Something About Riddles and Fruit

This volumes dataset is a collection of Tweets scraped from the #SSNTrade and #SSNSignings hastags from across the SSN signing period (i.e. September 6th - October 8th). I later realised that the SSN team accounts rarely or inconsistently used these hashtags, so there is an added database of tweets across the signing period from the official SSN team accounts.

There are two versions of each dataset, a .json and .csv version. The .json file is more extensive, as this comes directly from the Python snscrape module and contains a few more columns of data - and may be more easily readable if experienced with this type of file. Note though that the .json file has multiple lines of content for each tweet, which can cause some error with basic loading approaches. Here is an except of Python code that imports the tweets in the .json file:

#Option 1
tweets = []
for line in open('somethingAboutRiddlesAndFruit.json', 'r'):
    tweets.append(json.loads(line))
    
#Option 2 (using pandas)
df = pd.read_json('somethingAboutRiddlesAndFruit.json', lines = True)

The .csv is a more generally readable file but contains a smaller amount of columns (see Data Dictionary below).

As is the general goal with this program, the idea of working with this dataset is to produce some new informative knowledge through data and/or statistical analyses, or produce a neat data visualisation to communicate your findings. This is a slightly different dataset to existing volumes, and opens up opportunities for both quantitative (e.g. like/reply/retweet counts) and qualitative (e.g. common terms, phrases) analyses.

Get the Data

The dataset — 'somethingAboutRiddlesAndFruit.csv' — can be viewed online by clicking the link above.
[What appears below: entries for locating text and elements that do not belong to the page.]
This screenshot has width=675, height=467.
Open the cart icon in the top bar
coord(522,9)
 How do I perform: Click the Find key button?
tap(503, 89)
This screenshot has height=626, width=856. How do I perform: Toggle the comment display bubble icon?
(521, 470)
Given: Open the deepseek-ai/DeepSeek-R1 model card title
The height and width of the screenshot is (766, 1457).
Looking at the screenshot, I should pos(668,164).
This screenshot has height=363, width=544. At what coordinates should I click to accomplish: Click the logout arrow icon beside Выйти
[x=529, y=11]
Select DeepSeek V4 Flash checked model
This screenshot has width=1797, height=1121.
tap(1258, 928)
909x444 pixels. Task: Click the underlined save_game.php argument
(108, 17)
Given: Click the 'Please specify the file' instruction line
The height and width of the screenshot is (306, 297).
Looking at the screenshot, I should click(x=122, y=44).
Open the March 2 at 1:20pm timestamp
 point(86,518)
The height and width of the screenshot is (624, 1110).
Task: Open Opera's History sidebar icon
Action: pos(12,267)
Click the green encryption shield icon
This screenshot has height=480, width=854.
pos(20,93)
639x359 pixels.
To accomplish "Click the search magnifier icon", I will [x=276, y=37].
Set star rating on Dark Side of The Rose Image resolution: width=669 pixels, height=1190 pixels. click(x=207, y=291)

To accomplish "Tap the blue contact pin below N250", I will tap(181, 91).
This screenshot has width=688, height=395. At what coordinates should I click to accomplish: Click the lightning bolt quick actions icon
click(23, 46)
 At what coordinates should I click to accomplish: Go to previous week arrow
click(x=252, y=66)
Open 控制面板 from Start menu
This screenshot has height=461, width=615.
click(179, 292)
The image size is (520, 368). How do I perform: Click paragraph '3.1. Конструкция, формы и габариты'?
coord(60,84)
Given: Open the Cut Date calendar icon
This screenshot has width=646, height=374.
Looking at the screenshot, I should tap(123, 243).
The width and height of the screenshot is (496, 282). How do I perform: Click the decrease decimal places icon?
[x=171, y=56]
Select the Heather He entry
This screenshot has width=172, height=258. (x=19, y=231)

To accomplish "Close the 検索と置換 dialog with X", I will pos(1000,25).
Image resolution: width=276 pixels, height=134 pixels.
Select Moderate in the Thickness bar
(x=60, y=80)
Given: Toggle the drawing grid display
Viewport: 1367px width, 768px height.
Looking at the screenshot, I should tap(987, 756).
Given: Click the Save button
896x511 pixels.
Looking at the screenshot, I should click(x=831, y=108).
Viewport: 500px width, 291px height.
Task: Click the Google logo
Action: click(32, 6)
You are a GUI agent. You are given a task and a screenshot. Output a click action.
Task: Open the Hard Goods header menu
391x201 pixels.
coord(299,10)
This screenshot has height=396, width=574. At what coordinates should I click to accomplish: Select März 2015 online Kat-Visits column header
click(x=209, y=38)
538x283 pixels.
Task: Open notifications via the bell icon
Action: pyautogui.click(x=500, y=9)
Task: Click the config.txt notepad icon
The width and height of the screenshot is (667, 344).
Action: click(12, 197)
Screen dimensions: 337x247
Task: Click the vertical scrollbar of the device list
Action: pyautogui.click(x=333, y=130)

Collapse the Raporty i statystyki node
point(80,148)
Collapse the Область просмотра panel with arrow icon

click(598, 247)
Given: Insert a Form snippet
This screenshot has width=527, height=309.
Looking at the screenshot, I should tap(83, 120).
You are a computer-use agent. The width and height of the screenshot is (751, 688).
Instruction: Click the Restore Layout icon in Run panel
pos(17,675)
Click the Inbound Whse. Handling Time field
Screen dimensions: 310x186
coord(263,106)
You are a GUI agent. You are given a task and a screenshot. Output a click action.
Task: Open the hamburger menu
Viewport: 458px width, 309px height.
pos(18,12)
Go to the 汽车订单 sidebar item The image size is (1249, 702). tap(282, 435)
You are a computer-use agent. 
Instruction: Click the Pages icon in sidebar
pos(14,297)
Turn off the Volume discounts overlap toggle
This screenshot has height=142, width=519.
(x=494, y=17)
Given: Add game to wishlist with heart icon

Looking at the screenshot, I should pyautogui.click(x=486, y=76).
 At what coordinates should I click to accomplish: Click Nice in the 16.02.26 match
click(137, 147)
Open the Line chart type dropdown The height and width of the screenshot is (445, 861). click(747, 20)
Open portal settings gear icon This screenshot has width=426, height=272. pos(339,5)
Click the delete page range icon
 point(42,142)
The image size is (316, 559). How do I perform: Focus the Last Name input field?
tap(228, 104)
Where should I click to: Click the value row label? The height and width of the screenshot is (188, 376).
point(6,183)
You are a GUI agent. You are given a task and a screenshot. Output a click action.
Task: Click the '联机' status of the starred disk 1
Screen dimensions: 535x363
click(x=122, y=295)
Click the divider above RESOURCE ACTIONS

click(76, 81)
To download the data, you can clone this repository or directly download the file by:

  • Clicking the link above to view the dataset
  • Right click on the 'Raw' button and 'Save link as...'
  • Save the file wherever you like. It may be necessary to change the file extension from '.txt' to '.csv' for easier use

Data Dictionary

somethingAboutRiddlesAndFruit.csv

The somethingAboutRiddlesAndFruit.csv file contains the scraped tweets from the #SSNTrade and #SSNSignings hashtags over the signing period.

Variable Data Type Description
url string URL link to tweet
date dateTime Date and timestamp of tweet (likely in local Tweeters time)
content string Content of the tweet
renderedContent string Content of the tweet - but perhaps includes some additional rendered elements (e.g. icons)
id numeric Unique ID number of tweet
replyCount numeric Number of replies to tweet (as of October 25th)
retweetCount numeric Number of general retweets of tweet (as of October 25th)
likeCount numeric Number of likes for tweet (as of October 25th)
quoteCount numeric Number of quotes of tweet (as of October 25th)
conversationID numeric Unique ID number of conversation (seems to be the same as 'id')
lang string Listed language of tweet (e.g. 'en' = English)
outlinks list List of weblinks included in tweet
hashtags list List of hashtags used in tweet
username string Username of tweeter (note this does not include the @ symbol at beginning)

somethingAboutRiddlesAndFruit_teamTweets.csv

The somethingAboutRiddlesAndFruit_teamTweets.csv contains tweets from the official SSN team accounts (irrespective of hashtag used) over the signing period. The tabulated variables above are also relevant to this file.